Excerpted passage —
Content starts

Keane’s Tim Rice-Oxley on getting involved with Battle Festival

PUBLISHED: 10:15 26 August 2015 | UPDATED: 10:15 26 August 2015

Photo by Victoria Walker

Photo by Victoria Walker


Tim Rice-Oxley of the rock band Keane is running a mentoring scheme for young musicians at Battle Festival in October. He spoke to Alice Cooke about why he felt compelled to get involved

Photo by Victoria WalkerPhoto by Victoria Walker

Keane founder Tim Rice-Oxley and the band’s frontman Tom Chaplin performed together for the first time in two years on 8 August in the grounds of Battle Abbey. This coincided with an international gathering in the town, which saw Keane fans from all over the world descend on 1066 Country to celebrate their idols.

Why the reunion and why Battle? Well founding members Tim and Tom met and grew up in the area (it’s name-checked in many of their songs, and you can even take a Keane tour of the area), and it’s all in aid of Battle Festival of Arts and Music, of which Tim is a patron, alongside Sir Andrew Davies. The festival boasts an illustrious history, but had fallen by the wayside in years gone by. Now it’s back and local enthusiasm couldn’t be more fervent. With Andrew and Tim at the helm, there are great plans afoot.

With Keane, Tim achieved five consecutive number one albums, and a huge number of hits including Somewhere Only We Know (number three in the charts in 2004, then number one in 2013 when sung by Lily Allen), Everybody’s Changing (number four in 2004) and Bedshaped (number 10 in 2004), and as the band’s Ivor Novello award-winning song-writer, his lyrics have long been inspired by growing up in and around Battle. Keane’s 2012 number one album Strangeland namechecks many places and spaces in Battle, Bexhill and Hastings – like this line from the song Sovereign Light Café: “I’m going back to a time when I owned this town/Down Powdermill Lane and the Battlegrounds.” These landmarks attract national and international visitors to the towns.

Content ends

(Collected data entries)
Content starts

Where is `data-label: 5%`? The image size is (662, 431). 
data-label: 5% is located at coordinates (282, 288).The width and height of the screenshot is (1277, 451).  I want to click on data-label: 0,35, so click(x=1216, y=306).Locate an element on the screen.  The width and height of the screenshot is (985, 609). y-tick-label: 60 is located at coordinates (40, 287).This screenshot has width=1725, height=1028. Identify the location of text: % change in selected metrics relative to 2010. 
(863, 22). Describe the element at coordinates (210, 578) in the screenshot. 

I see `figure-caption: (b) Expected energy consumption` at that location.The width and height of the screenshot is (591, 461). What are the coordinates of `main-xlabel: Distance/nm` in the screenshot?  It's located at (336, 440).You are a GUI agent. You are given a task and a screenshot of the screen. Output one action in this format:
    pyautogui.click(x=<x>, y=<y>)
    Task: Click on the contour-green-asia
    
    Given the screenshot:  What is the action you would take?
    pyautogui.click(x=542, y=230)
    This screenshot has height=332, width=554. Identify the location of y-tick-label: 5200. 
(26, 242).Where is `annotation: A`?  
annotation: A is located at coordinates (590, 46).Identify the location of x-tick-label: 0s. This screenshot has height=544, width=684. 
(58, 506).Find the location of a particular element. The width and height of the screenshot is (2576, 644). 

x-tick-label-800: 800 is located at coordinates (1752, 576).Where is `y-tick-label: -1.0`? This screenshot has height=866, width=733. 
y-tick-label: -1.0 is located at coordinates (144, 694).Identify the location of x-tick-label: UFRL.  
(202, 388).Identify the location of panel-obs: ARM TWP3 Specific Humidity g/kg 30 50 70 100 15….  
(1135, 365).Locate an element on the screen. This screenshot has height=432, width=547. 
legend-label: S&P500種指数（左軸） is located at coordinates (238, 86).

Content ends

Description of the task —
Using the Battle Festival article, answer:
(a) On what date did Tim Rice-Oxley and Tom Chaplin perform together in the grounds of Battle Abbey?
(b) Who is a patron of the festival alongside Tim?
(c) Which 2012 number one album namechecks places in Battle, Bexhill and Hastings?
Rely on the article alone, not on the records.

Solved problem —
(a) 8 August
(b) Sir Andrew Davies
(c) Strangeland